* Try it *
Copy every line of the following data that includes the string "will".

>>

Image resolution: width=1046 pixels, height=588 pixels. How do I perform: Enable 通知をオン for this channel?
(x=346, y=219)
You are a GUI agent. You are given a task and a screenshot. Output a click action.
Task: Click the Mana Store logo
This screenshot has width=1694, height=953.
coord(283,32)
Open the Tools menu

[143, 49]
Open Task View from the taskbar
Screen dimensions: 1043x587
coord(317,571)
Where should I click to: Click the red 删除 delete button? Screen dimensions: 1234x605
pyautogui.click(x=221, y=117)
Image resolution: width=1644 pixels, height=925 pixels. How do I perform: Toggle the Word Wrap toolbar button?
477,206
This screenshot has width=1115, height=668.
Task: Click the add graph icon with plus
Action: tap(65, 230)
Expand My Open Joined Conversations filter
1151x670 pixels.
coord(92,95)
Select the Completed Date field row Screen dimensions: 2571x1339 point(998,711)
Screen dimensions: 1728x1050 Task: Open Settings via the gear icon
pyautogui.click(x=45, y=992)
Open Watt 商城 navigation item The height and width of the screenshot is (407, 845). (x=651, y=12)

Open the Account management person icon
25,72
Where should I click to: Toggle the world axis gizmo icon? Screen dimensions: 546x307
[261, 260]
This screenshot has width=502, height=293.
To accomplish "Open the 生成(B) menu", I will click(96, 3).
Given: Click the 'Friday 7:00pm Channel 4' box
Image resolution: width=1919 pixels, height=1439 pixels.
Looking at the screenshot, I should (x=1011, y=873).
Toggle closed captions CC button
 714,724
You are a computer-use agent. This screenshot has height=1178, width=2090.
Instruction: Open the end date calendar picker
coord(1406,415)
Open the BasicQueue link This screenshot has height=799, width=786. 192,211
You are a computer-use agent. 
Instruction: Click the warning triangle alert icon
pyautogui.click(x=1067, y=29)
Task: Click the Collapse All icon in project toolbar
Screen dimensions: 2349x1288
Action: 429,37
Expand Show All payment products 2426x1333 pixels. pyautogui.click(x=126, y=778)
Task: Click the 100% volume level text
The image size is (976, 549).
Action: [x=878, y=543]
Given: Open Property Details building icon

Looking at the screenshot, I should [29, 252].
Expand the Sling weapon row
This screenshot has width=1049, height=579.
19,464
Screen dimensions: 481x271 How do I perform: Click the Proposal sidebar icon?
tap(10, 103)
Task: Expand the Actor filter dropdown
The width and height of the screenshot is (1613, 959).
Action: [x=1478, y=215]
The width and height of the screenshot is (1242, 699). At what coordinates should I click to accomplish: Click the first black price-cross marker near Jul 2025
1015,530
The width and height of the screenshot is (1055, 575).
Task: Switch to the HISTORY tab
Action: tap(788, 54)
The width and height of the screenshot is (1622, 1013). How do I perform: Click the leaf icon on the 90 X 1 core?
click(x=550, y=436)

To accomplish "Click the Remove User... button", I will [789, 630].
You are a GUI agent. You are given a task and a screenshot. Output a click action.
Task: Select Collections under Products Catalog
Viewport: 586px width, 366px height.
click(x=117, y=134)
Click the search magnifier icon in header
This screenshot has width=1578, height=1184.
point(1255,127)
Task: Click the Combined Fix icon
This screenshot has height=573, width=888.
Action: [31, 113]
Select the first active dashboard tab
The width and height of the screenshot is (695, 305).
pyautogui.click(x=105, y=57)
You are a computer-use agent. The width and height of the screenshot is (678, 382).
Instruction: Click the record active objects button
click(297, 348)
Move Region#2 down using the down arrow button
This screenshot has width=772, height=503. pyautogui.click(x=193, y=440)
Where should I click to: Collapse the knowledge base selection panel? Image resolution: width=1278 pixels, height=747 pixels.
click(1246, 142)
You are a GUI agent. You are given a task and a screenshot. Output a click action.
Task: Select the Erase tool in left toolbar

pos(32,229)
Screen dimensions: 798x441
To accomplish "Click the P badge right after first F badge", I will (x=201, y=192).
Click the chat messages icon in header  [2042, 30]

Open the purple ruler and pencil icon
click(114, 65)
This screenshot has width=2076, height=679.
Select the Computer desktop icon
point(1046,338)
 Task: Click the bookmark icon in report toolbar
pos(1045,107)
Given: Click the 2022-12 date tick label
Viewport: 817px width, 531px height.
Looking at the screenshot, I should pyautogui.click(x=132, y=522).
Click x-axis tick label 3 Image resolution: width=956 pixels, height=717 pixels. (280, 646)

<<

* Result for this exercise *
To accomplish "Open the 生成(B) menu", I will click(96, 3).
To accomplish "Click the Remove User... button", I will [789, 630].
To accomplish "Click the P badge right after first F badge", I will (x=201, y=192).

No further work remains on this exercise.